# WHAT IS NEEDED:
Copy the data below, beginning at the line that contains "You are a GUI" and stopping after the line that contains "(793, 1448)". Leave the pictures out of your copy.

# PROVIDED ENTRIES:

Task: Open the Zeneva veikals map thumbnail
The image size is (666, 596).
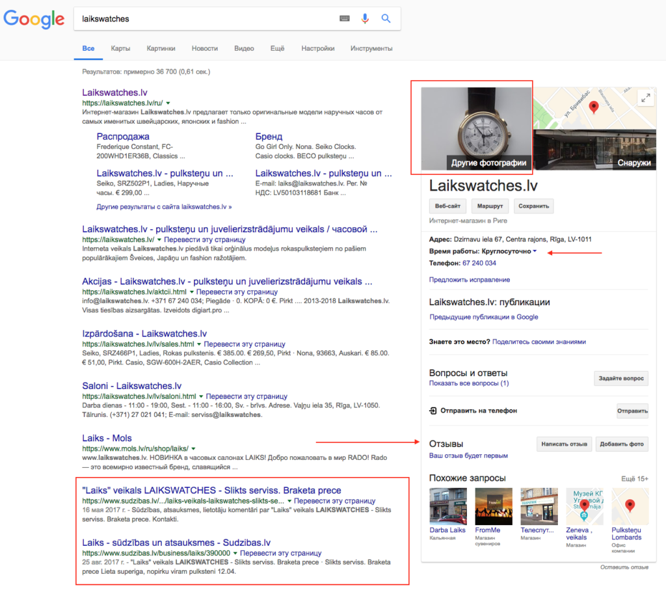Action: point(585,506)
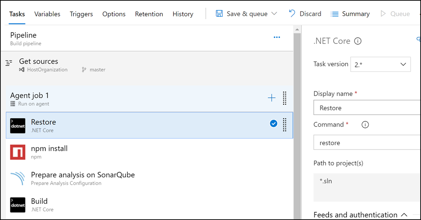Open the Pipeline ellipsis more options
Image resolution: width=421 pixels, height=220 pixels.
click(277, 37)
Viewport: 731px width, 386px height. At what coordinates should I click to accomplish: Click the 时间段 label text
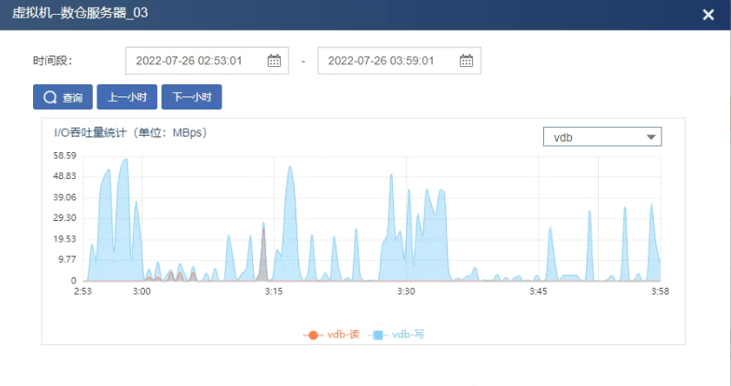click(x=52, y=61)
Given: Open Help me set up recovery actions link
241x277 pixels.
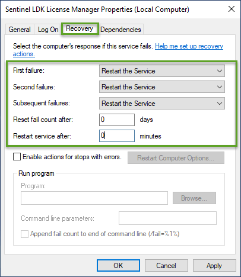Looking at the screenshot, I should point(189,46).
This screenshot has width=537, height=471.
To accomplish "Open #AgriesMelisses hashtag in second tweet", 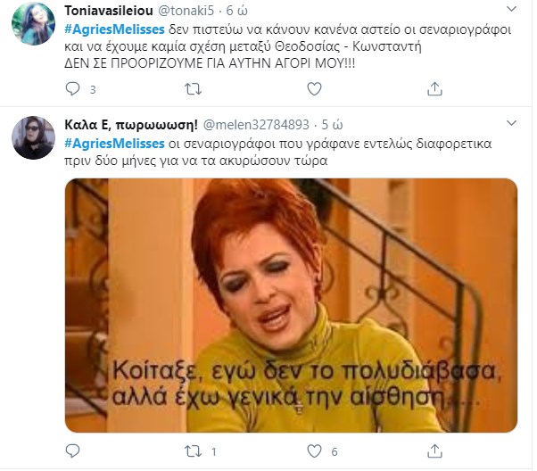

...

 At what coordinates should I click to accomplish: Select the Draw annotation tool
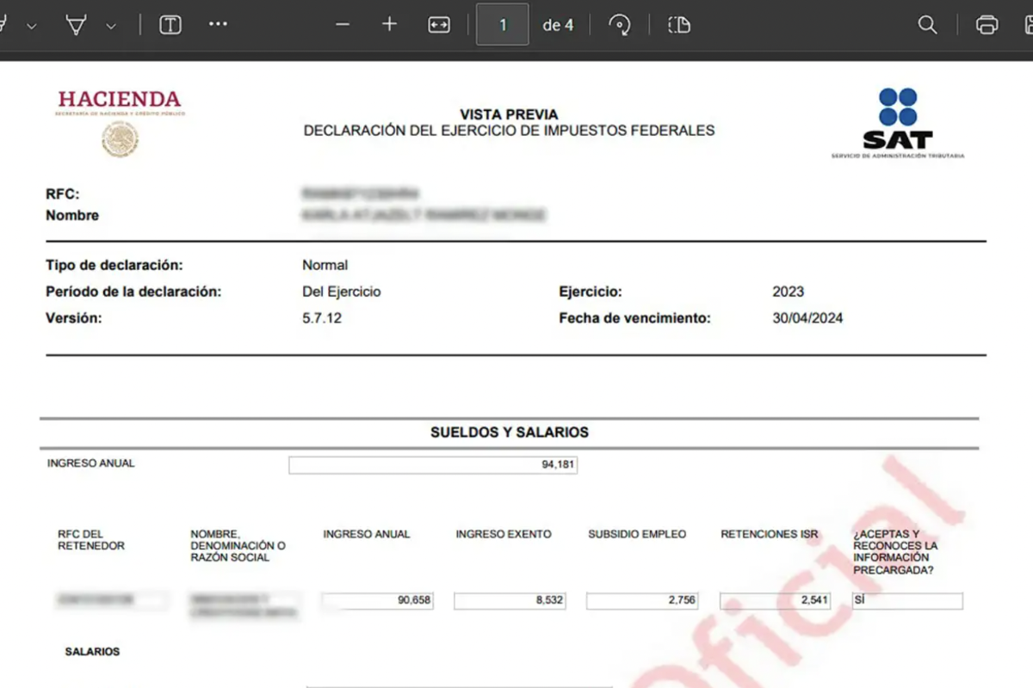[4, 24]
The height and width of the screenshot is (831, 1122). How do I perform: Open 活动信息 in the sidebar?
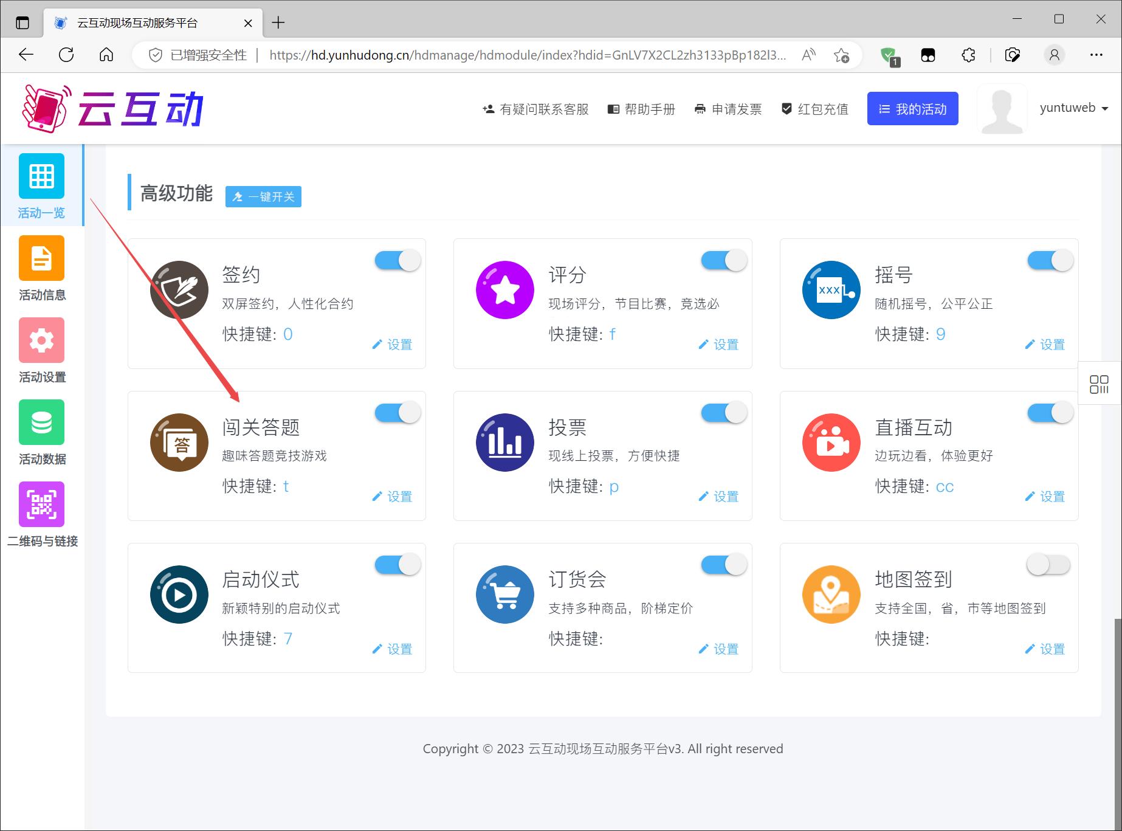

==

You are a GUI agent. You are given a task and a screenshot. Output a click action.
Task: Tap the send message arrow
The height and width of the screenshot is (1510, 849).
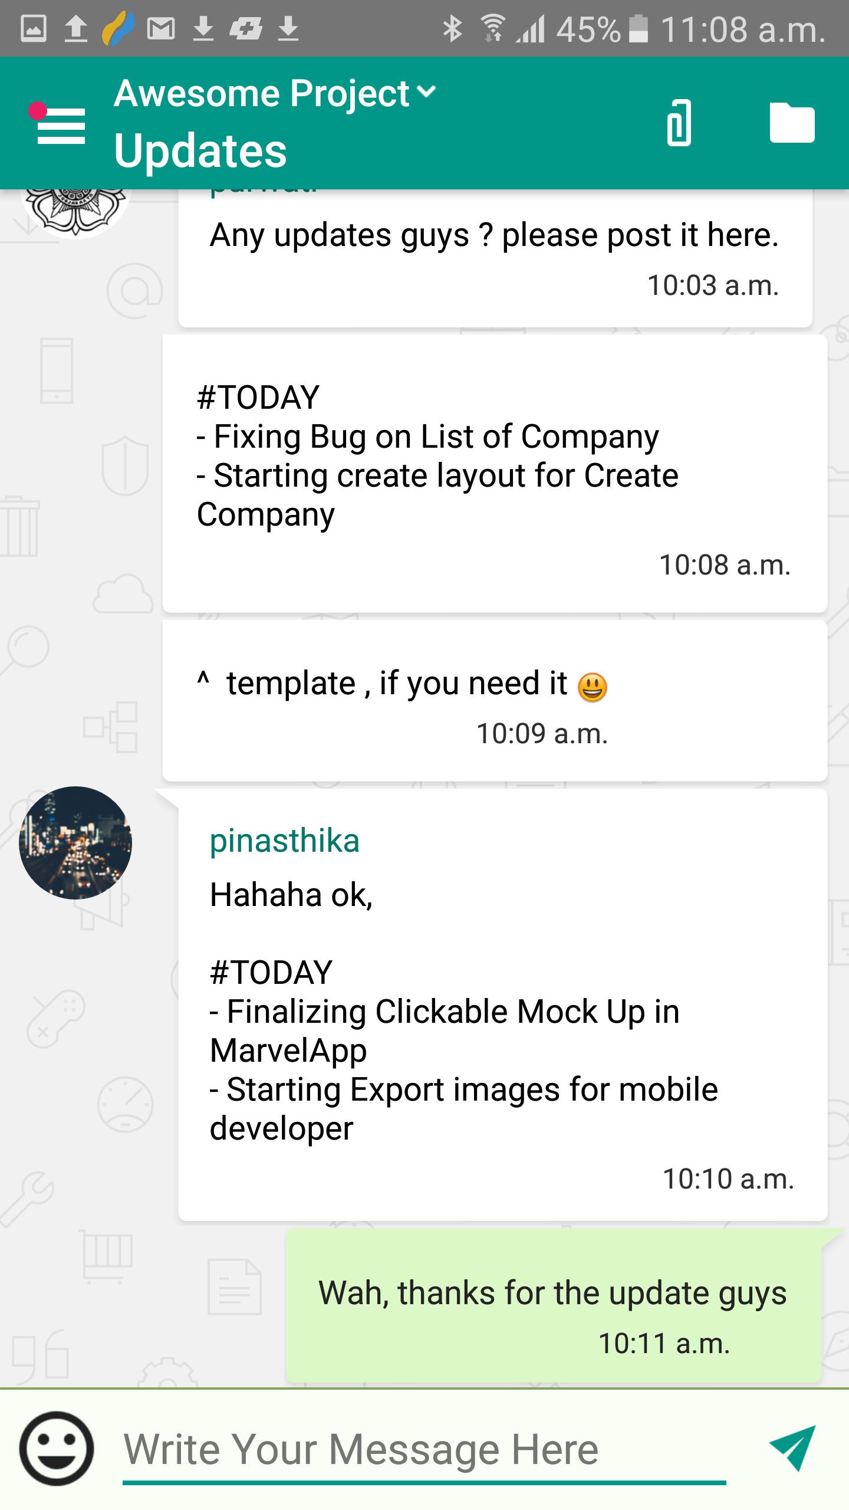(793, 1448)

# RESPONSE TO THIS EXERCISE:
You are a GUI agent. You are given a task and a screenshot. Output a click action.
Task: Tap the send message arrow
The height and width of the screenshot is (1510, 849).
(793, 1448)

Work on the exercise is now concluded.